Unlike Carlson and Wang, I do not think that Chinese submarines are on the verge of matching or outperforming their American, British or (soon to be) Australian counterparts. The history of Chinese submarine construction has been one of shifting priorities, delays and underperformance. The currently deployed state of the art Chinese submarines are roughly comparable to the Soviet Victor-III, a forty-plus year old design, which even at the time of its debut was inferior to its American and British counterparts. The next generation of submarines, not scheduled to be deployed until the 2030s are, optimistically, thought to match Soviet submarine technology from the end of the Cold War. Given past results, it would be surprising Chinese shipbuilders manage to hit those targets, and even if they do, it's not clear that they would present a significantly greater threat to US carriers than the Soviet submarines they trained to defeat during the Cold War. The production rate of Chinese shipyards have been similarly unimpressive, with them completing one hull per year at their fastest, comparable to the production rate of Virginia-class submarines by the United States.

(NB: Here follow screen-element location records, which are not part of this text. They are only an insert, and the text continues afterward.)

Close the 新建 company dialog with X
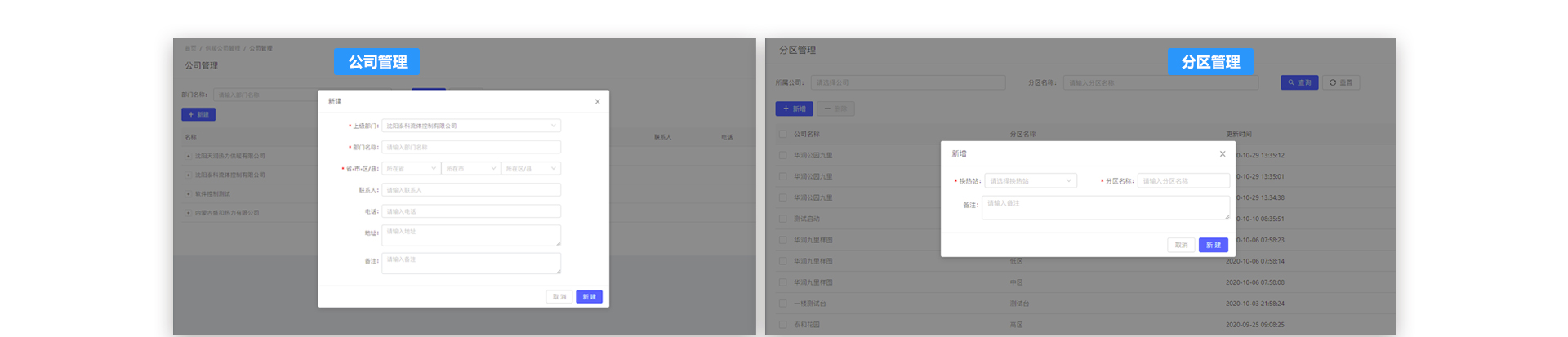1568x337 pixels. 597,102
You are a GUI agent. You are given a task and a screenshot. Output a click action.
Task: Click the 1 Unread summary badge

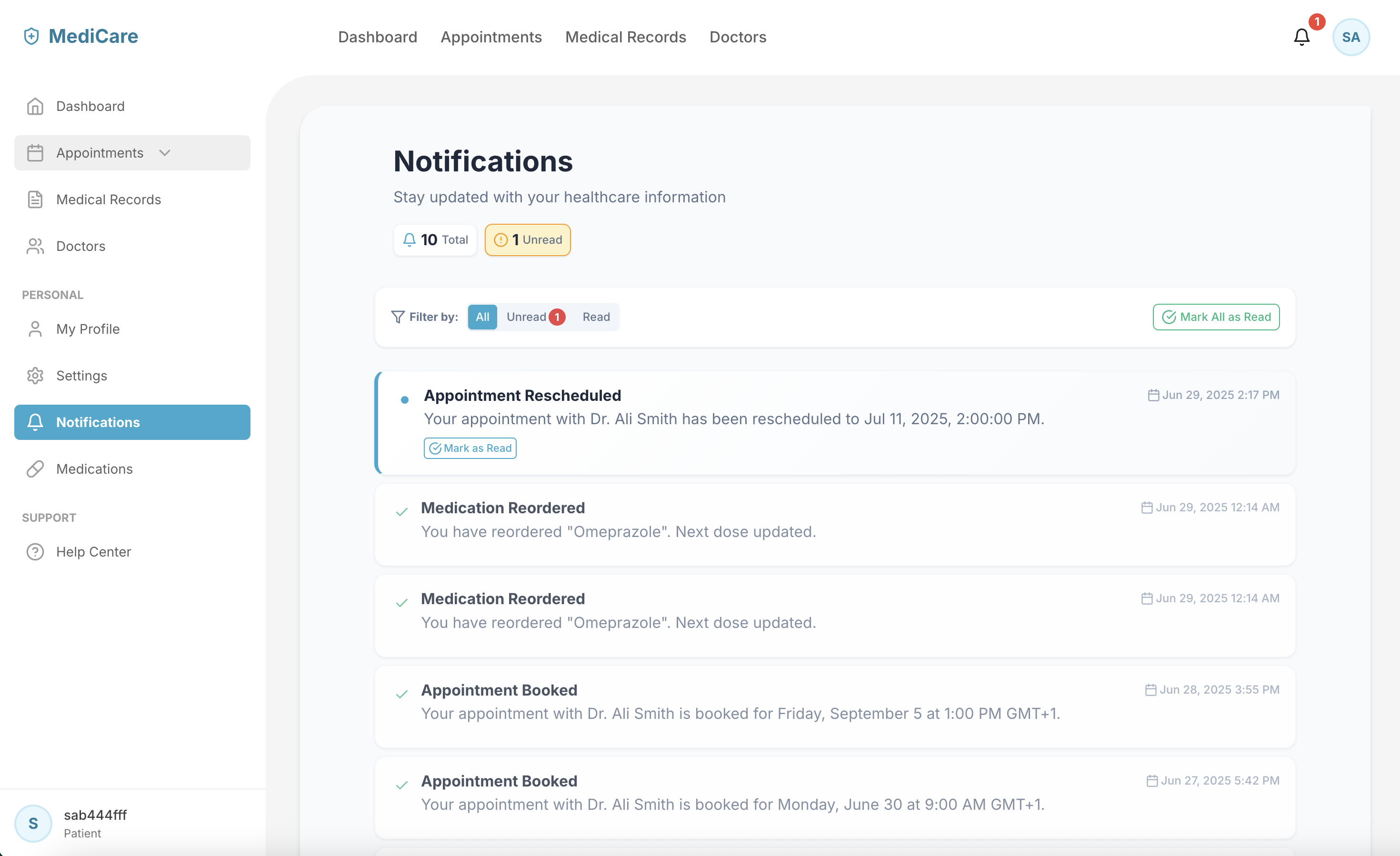(x=527, y=239)
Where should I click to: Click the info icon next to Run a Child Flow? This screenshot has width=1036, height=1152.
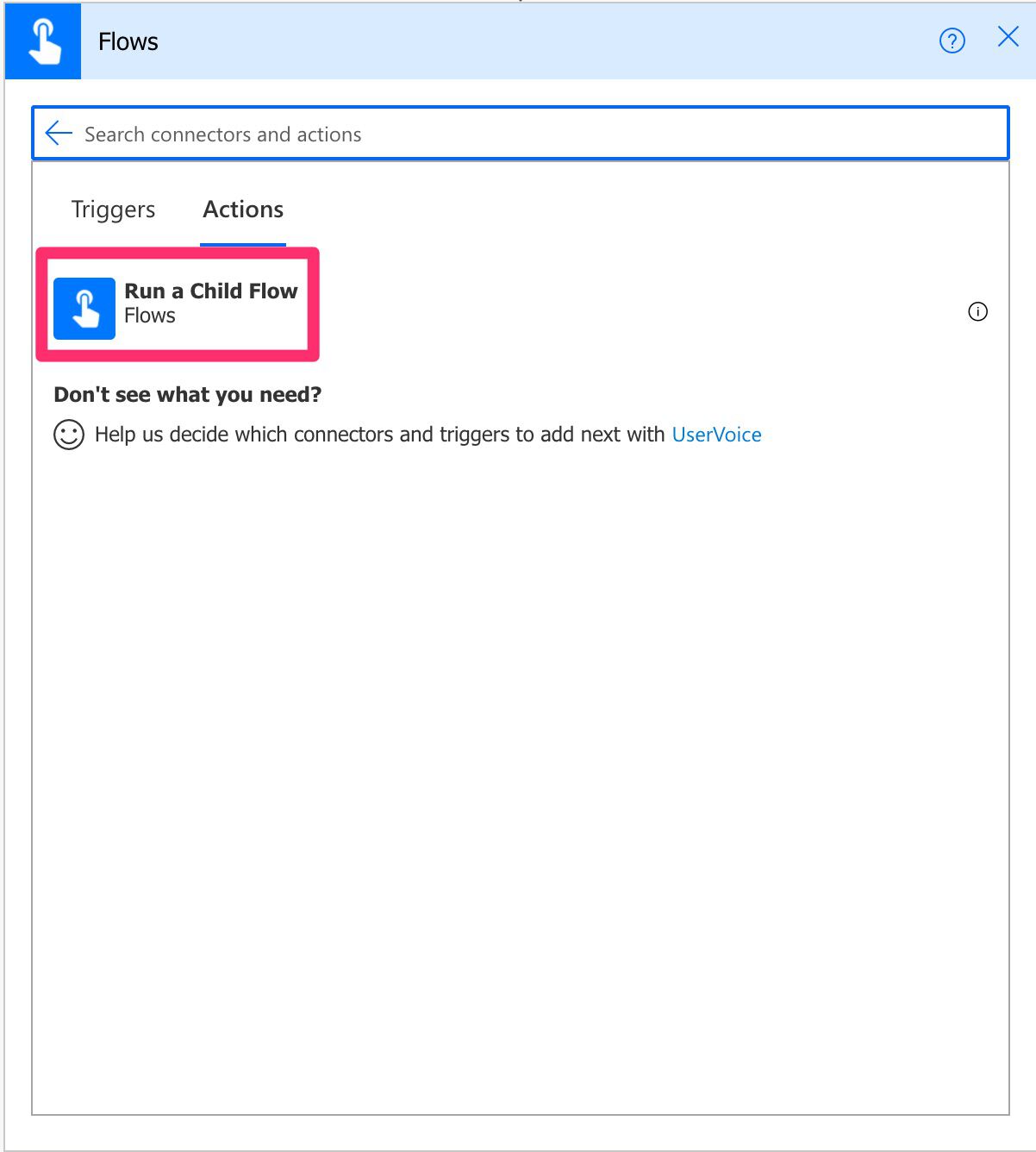(x=978, y=311)
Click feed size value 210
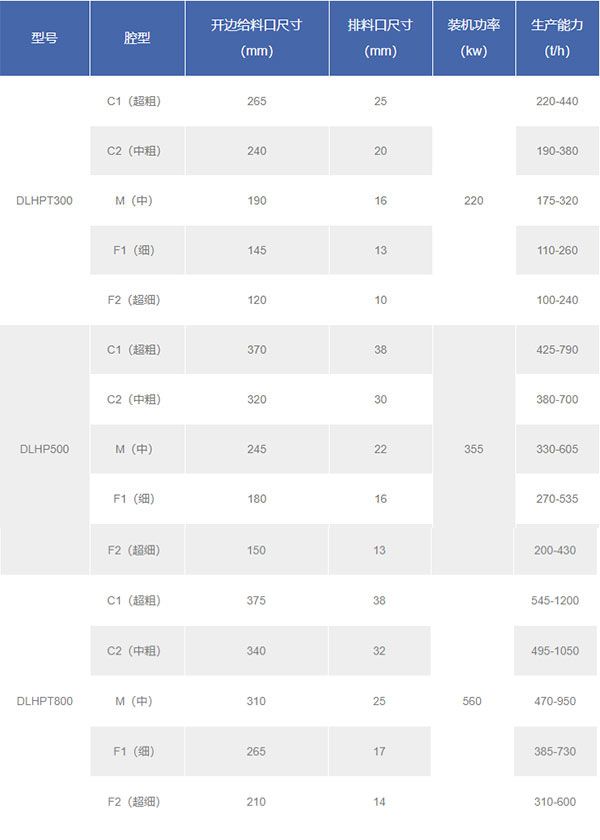The height and width of the screenshot is (840, 600). click(256, 802)
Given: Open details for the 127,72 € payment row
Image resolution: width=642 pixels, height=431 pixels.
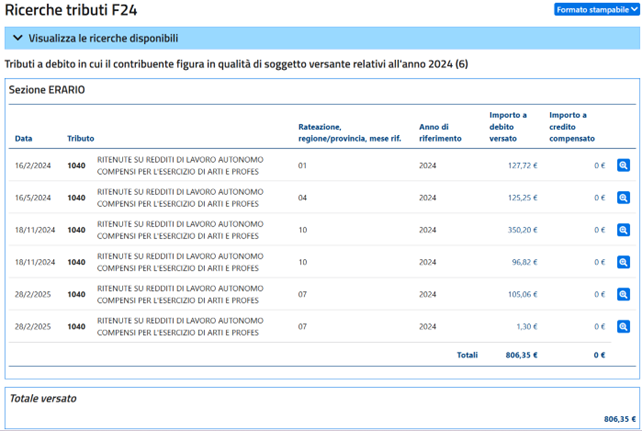Looking at the screenshot, I should (623, 165).
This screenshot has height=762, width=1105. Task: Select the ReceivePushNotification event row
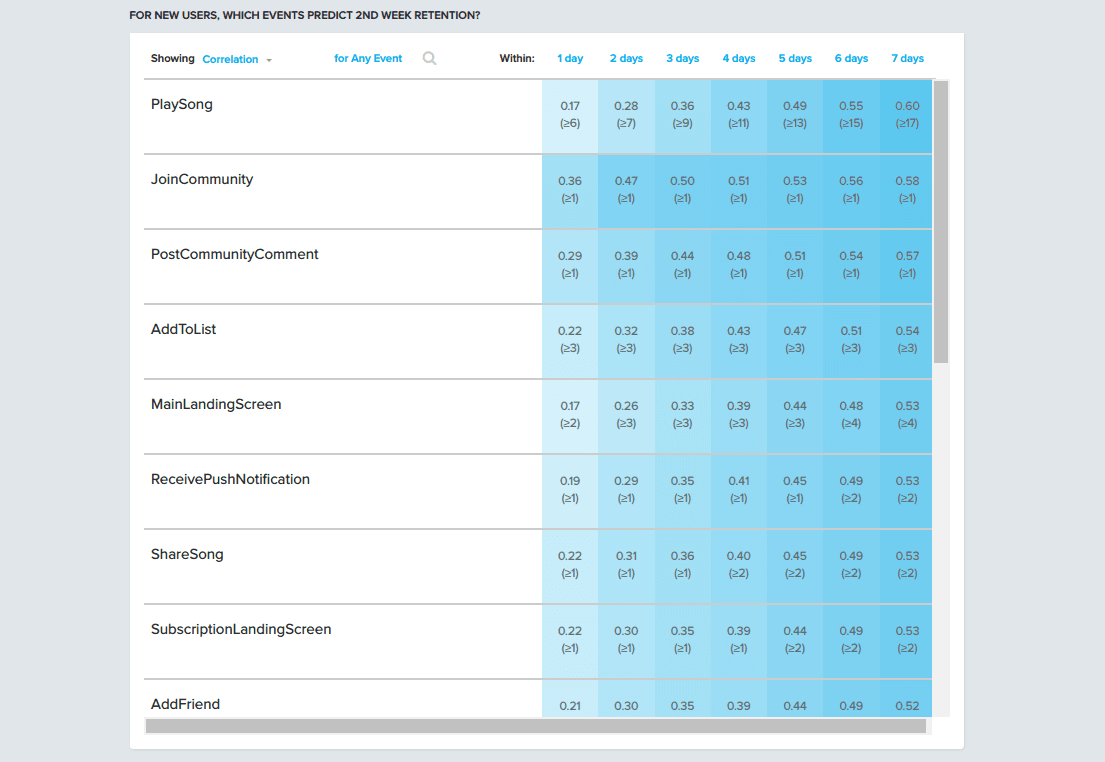click(x=230, y=479)

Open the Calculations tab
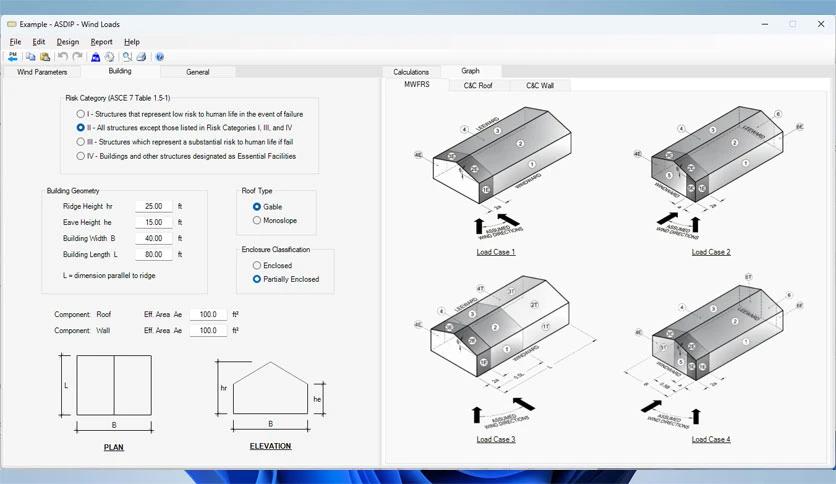[x=411, y=72]
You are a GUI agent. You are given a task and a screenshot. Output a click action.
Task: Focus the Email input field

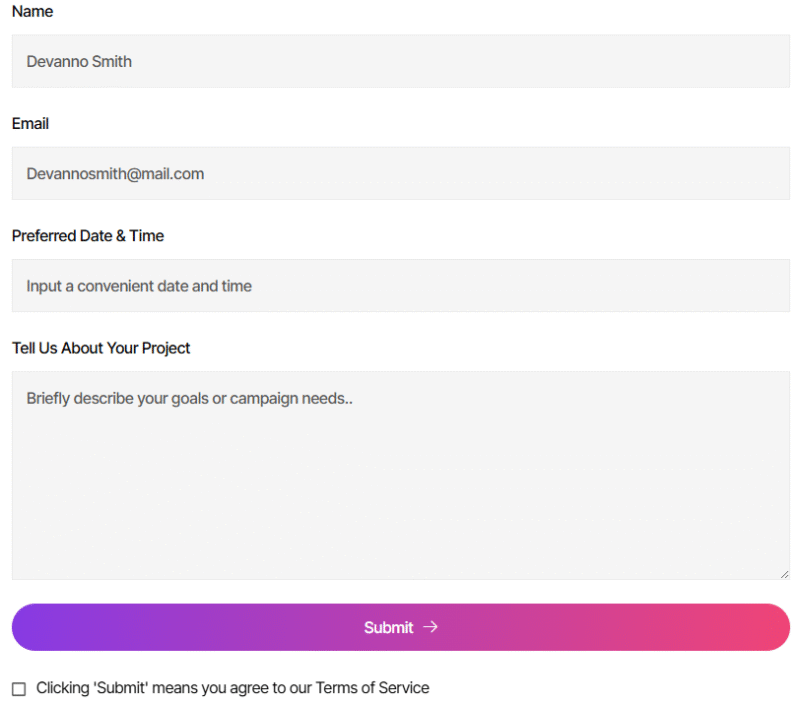(x=400, y=173)
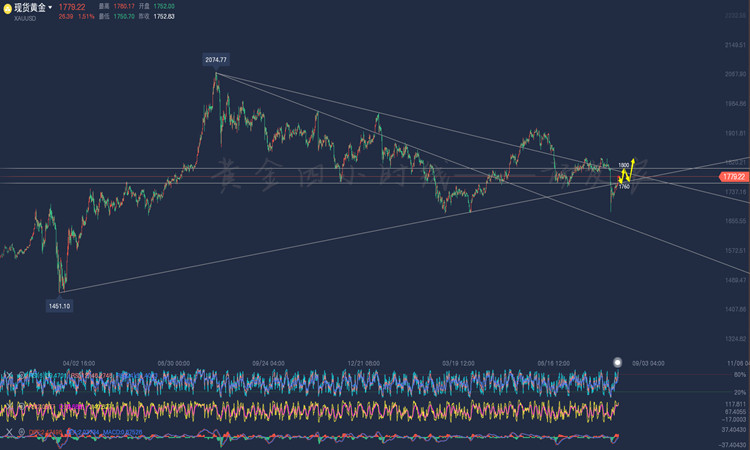Open settings for the RSI indicator

pyautogui.click(x=22, y=375)
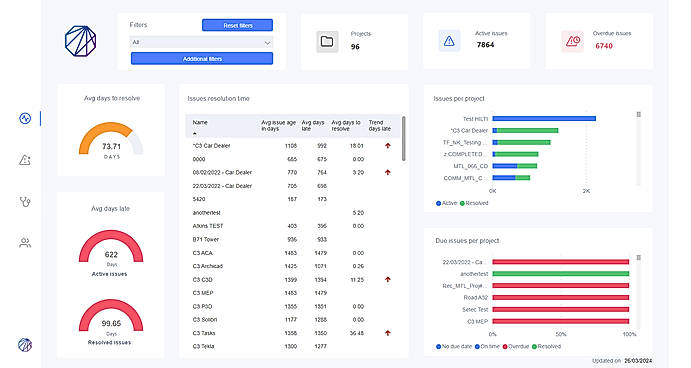Toggle Resolved legend in Issues per project
Screen dimensions: 691x368
474,203
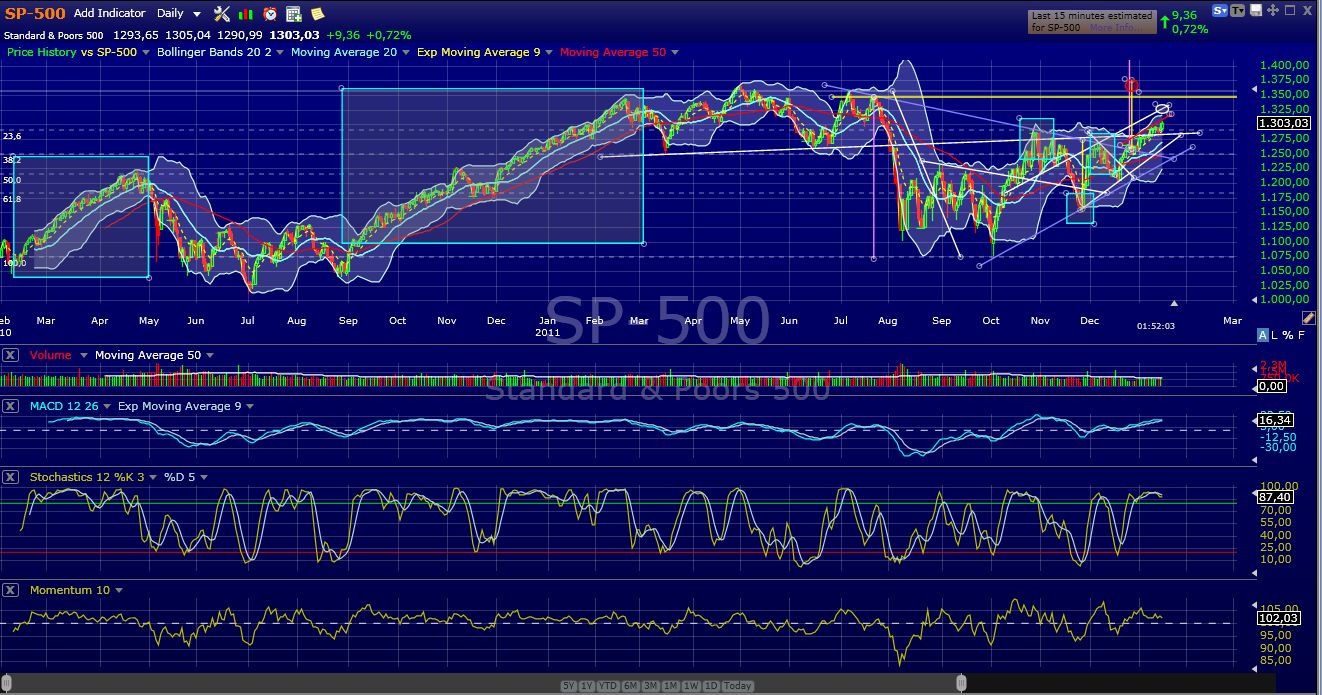Close the Volume indicator panel
This screenshot has width=1322, height=695.
click(10, 355)
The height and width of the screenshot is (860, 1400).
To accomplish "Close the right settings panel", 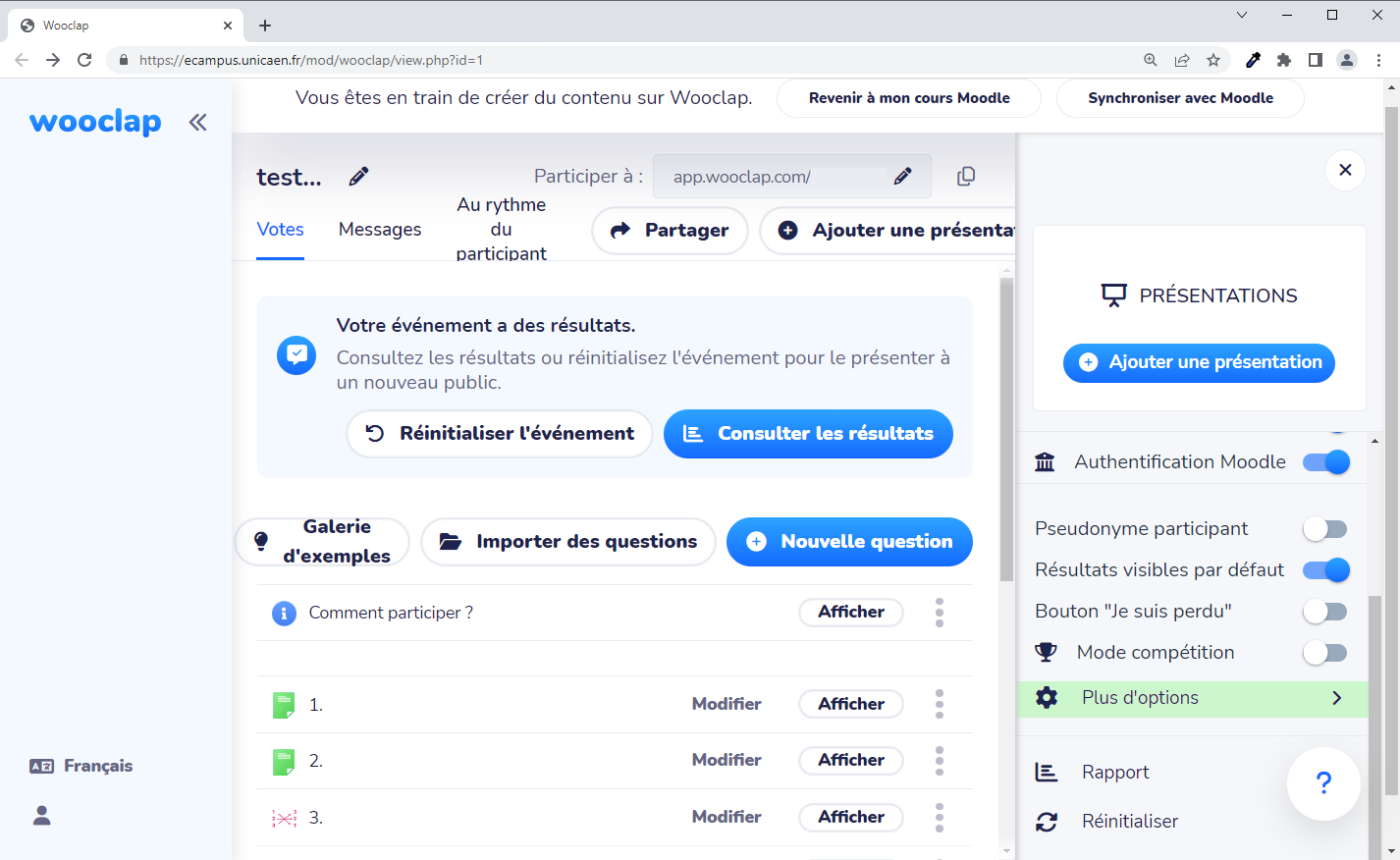I will pyautogui.click(x=1345, y=170).

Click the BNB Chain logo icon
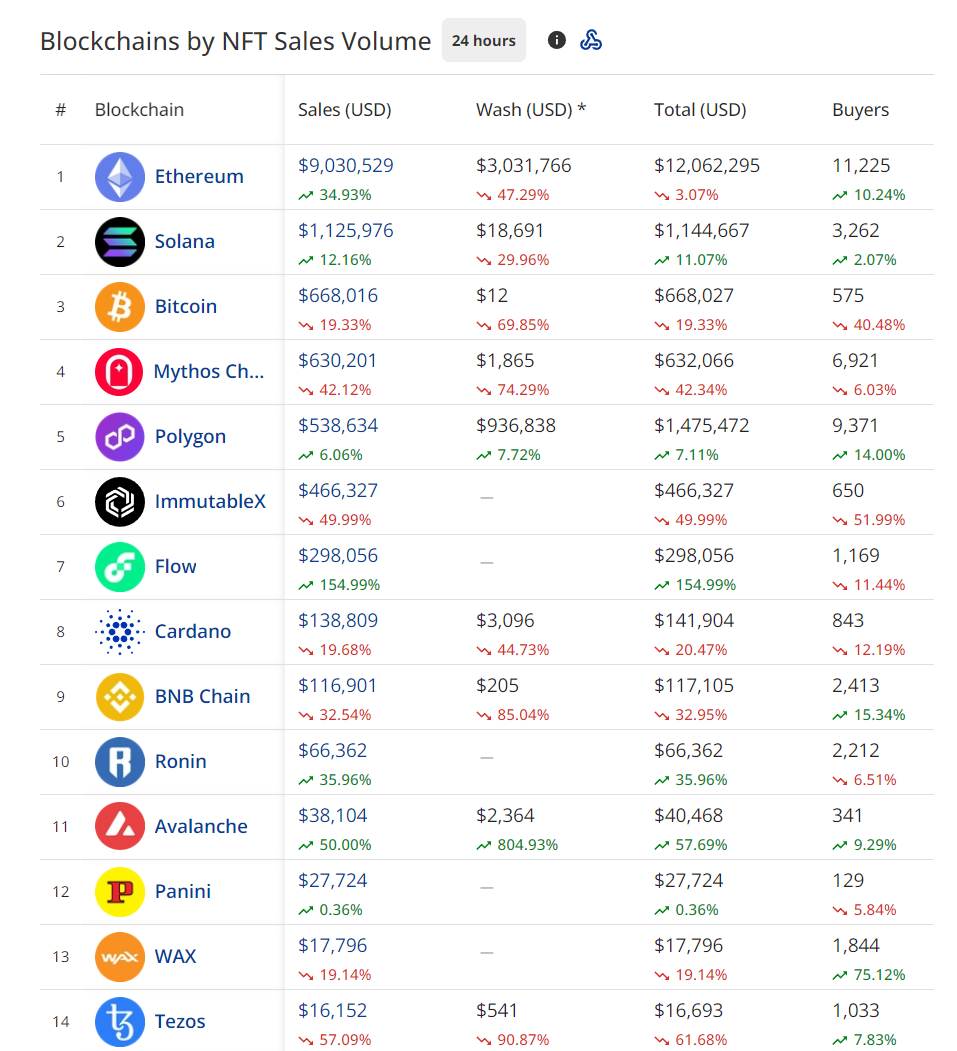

While China has demonstrated impressive progress with its submarine technology, after starting from scratch in 1958, Chinese submarine development has been slow, affected by both the political and social upheaval of the Great Leap Forward and the Cultural Revolution, and shifting priorities during the leadership of Deng Xiaoping and Jiang Zemin. As a result, Chinese submarines retain significant disadvantages compared to their American counterparts, and future submarines should be expected to close this gap only marginally. Chinese nuclear submarines do represent a threat to American naval power in the Western Pacific and South China Sea, but the threat is a manageable one, which can be dealt with through increased investments in anti-submarine warfare training and technology.